A couple years after hitting the scene with their fascinatingly surreal About An Elf, Meringue Interactive returns with another strange adventure in the form of Miss Rosen’s Wowtastic! Marching Band. Like before, it’s a visual novel full of weird characters and places, now inspired by the uncanny mishmash of styles seen in content farm kids’ shows, and features a focus on puzzle solving that results in a sometimes tricky though charming romp.
Miss Rosen is a clockwork marionette who hosts a weekly TV show where she travels the world, visiting amazing places and helping out a variety of (mostly) friendly guests. One episode, she meets a dinosaur boy named Dunno, who’s run away from home and insists on co-hosting the show with her. She humours him for now, and so they embark on many adventures, unaware of mysterious events and disappearances happening in the background…

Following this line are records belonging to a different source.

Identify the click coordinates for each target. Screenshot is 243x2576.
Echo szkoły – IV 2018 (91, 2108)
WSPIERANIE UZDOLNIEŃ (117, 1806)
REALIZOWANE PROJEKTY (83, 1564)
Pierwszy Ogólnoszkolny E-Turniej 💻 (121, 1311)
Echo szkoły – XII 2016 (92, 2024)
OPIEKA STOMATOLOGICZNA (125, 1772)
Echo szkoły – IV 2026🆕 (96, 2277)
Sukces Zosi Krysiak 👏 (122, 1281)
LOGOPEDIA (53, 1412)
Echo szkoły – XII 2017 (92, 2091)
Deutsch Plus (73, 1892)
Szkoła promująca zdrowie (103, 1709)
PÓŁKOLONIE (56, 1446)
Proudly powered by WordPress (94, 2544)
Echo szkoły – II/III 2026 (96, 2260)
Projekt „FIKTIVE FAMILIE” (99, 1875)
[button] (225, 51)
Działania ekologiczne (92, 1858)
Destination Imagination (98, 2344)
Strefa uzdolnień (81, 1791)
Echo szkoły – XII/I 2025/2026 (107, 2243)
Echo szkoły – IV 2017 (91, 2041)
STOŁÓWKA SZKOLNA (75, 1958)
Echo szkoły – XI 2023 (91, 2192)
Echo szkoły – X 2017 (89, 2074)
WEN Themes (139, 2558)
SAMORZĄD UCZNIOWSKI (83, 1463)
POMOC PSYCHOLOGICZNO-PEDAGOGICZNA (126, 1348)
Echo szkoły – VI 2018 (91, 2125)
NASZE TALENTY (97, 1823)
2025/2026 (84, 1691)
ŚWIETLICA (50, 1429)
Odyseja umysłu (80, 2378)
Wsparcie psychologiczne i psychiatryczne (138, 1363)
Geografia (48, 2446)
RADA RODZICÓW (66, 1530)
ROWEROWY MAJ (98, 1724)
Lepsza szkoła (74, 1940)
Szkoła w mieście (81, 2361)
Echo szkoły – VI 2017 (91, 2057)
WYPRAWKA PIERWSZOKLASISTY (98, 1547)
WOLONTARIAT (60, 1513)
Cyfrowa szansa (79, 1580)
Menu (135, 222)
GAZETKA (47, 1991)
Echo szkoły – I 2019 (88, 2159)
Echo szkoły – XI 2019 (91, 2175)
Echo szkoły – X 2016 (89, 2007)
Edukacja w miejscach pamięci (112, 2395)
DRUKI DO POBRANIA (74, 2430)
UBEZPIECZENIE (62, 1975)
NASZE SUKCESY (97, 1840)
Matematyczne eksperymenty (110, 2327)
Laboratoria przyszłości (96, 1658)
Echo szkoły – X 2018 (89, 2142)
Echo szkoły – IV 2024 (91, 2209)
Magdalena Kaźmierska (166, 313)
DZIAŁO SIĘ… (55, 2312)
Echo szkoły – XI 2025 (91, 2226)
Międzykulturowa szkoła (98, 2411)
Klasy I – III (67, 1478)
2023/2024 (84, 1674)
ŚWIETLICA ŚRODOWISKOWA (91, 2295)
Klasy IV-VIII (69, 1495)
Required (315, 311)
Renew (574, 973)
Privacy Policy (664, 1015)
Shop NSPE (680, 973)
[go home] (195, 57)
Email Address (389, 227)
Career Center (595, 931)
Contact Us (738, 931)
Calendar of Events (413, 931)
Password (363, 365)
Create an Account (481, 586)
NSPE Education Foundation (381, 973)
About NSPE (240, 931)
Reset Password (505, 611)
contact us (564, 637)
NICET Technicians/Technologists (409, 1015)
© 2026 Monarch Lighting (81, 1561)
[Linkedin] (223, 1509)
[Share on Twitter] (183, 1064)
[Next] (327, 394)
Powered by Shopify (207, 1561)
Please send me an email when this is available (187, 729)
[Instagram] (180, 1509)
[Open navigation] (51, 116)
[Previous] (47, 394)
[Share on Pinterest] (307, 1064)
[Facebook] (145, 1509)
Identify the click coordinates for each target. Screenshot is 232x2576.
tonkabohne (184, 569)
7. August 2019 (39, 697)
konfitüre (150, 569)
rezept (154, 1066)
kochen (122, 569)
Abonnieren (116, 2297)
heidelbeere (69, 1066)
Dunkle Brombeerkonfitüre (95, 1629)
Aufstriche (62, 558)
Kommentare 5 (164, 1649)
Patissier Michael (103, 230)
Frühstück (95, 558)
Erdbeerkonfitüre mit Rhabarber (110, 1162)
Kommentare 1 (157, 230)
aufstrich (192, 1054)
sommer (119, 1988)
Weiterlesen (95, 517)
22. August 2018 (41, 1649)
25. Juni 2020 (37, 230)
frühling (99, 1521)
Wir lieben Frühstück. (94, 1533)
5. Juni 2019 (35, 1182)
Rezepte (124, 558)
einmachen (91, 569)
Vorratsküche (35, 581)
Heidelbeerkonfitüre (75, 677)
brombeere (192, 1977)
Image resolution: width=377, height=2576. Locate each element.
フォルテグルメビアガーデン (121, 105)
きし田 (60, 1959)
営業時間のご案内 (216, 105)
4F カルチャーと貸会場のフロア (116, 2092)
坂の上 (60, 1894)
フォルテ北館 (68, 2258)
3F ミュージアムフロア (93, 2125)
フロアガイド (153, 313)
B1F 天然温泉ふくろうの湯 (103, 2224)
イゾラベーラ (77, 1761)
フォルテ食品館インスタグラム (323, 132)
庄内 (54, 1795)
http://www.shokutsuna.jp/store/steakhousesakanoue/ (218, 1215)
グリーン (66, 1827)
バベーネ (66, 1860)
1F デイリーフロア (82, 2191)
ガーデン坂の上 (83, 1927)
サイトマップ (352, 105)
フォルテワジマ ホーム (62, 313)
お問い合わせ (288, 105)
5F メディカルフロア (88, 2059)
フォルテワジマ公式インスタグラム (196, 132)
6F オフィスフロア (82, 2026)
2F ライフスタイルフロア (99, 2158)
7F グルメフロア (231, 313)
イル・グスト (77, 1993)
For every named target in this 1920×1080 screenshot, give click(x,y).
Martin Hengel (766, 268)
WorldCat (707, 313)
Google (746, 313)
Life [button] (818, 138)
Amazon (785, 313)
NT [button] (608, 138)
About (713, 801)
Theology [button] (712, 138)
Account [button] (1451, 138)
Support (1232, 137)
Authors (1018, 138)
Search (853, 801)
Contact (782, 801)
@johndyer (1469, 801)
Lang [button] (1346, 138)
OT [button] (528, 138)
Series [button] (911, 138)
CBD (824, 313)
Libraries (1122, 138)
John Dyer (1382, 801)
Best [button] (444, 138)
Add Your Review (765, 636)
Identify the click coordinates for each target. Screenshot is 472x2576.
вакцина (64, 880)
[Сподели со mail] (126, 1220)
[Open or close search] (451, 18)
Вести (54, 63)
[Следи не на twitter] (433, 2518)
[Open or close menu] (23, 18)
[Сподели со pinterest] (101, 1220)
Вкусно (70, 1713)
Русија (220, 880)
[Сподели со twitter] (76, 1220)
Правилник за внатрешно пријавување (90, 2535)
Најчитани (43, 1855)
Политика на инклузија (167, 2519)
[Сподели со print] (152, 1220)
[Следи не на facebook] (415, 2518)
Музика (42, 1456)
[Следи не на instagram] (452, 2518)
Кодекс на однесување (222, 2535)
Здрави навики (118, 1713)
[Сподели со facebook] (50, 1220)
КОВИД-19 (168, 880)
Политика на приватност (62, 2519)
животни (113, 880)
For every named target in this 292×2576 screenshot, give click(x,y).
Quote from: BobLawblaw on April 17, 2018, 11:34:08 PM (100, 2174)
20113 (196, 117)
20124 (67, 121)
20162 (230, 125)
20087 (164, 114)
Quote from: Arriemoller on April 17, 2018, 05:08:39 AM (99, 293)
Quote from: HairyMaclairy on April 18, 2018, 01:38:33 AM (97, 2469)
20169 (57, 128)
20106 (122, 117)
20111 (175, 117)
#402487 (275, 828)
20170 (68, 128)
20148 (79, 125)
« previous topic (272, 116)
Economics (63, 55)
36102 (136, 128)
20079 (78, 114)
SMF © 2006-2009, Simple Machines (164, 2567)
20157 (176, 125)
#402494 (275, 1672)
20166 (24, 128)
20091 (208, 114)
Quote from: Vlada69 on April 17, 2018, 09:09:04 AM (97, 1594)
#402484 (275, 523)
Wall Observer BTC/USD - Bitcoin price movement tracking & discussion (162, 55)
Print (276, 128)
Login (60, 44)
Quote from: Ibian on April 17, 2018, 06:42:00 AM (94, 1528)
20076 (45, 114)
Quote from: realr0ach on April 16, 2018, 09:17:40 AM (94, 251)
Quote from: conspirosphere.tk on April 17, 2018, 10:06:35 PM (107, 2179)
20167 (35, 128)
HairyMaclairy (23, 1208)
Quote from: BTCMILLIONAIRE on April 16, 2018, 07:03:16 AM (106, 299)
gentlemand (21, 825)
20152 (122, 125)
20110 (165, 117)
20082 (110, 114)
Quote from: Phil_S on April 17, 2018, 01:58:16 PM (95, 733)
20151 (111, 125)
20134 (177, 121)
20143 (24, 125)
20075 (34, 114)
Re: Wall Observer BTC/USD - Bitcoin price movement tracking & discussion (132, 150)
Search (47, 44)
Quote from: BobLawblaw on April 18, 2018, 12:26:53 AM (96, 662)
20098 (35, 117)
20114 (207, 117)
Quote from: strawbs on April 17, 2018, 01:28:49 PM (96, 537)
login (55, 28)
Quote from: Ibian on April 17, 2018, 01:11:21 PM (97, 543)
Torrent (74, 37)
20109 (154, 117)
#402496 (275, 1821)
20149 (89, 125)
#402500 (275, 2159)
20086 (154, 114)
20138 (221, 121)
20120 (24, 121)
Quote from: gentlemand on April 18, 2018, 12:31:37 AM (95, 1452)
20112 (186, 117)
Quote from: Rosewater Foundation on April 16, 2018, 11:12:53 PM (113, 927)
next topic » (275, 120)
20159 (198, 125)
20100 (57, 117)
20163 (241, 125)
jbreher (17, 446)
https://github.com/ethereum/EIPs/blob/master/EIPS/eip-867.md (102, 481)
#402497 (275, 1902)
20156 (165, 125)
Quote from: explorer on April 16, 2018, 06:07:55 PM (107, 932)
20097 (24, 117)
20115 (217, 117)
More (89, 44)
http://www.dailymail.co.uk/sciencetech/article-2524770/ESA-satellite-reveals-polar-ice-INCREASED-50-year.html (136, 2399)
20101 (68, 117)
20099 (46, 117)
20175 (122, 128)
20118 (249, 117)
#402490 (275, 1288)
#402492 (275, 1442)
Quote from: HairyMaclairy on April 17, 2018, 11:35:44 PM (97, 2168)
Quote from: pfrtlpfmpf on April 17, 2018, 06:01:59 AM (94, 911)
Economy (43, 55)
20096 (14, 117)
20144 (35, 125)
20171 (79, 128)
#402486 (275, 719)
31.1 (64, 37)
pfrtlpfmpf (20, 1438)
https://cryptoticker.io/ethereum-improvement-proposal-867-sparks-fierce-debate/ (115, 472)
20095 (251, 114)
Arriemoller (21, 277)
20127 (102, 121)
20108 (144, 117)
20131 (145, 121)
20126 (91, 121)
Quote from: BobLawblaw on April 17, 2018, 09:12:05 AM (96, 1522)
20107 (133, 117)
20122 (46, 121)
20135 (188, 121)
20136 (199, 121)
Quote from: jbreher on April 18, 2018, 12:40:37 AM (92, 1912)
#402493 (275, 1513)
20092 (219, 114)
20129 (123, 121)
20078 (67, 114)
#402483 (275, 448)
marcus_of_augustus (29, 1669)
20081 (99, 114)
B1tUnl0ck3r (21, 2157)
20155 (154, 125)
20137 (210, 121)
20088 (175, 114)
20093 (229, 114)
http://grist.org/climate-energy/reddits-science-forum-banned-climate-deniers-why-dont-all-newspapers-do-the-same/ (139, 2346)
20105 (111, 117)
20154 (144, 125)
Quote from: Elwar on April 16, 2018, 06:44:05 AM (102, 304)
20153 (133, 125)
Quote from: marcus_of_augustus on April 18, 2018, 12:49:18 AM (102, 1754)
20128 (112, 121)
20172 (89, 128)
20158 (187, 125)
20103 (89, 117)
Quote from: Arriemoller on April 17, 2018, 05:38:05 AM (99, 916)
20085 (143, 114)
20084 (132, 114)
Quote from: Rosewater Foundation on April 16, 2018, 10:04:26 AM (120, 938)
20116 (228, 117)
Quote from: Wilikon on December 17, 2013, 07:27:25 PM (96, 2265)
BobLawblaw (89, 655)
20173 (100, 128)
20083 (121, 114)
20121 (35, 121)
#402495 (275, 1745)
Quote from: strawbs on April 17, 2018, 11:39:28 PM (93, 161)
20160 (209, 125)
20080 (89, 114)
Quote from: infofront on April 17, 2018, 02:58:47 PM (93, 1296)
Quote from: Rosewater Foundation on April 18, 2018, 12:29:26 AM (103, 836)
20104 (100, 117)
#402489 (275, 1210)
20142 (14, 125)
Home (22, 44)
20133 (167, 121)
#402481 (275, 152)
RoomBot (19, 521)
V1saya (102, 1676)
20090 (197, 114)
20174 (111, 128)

The game’s mainly a visual novel, so you’ll be reading and clicking through text, but you’ll frequently be asked to solve packing case puzzles by the folks you encounter. These puzzles have you grabbing a handful of objects (either with a cursor or directly through the Switch’s touchscreen) and arranging them so they fit within a condensed space like a suitcase, a desk or whatever receptacle the game’s chosen today.
You can also touch the items to rotate them at set angles if you need to pack them more tightly, which will happen because some of these spaces are very cramped and require precise placement. Not only that, but there’s a time limit of 60-80 seconds that passes quickly while you’re trying to figure stuff out. Some puzzles are even dastardly enough to reduce your time, make you click on certain parts of the screen to make objects appear, or even have the objects drifting aimlessly around.
It’s not a big deal if you fail though, since you’re allowed to skip the puzzle after three attempts with no consequence. There’s a surprising amount of variety here, including the difficulty which rises and falls instead of getting consistently harder, but a few of them can be quite frustrating. They also feature plenty of amusingly strange imagery that sometimes has a logic, such as arranging electronic devices to build a robot, and just as often doesn’t in a way which compliments the game’s overall silly vibe.
Although the writing is more one-note than About An Elf, keeping to a light-hearted goofy tone that can veer into “lol so random” territory, it’s still a cute game. You’ll run into endearing oddballs, there’s a few running gags that become funnier through their insistent repetition, and a lot of the conversations are quite chuckleworthy. This is accentuated by the ridiculous character animations, where people pull the stupidest expressions and jitter about frantically in front of bizarre backgrounds populated by fancily dressed mice. The music also coins the mood with various tunes backed by upbeat marching rhythms with a heavy focus on brass instruments, like a marching band is performing them off-screen.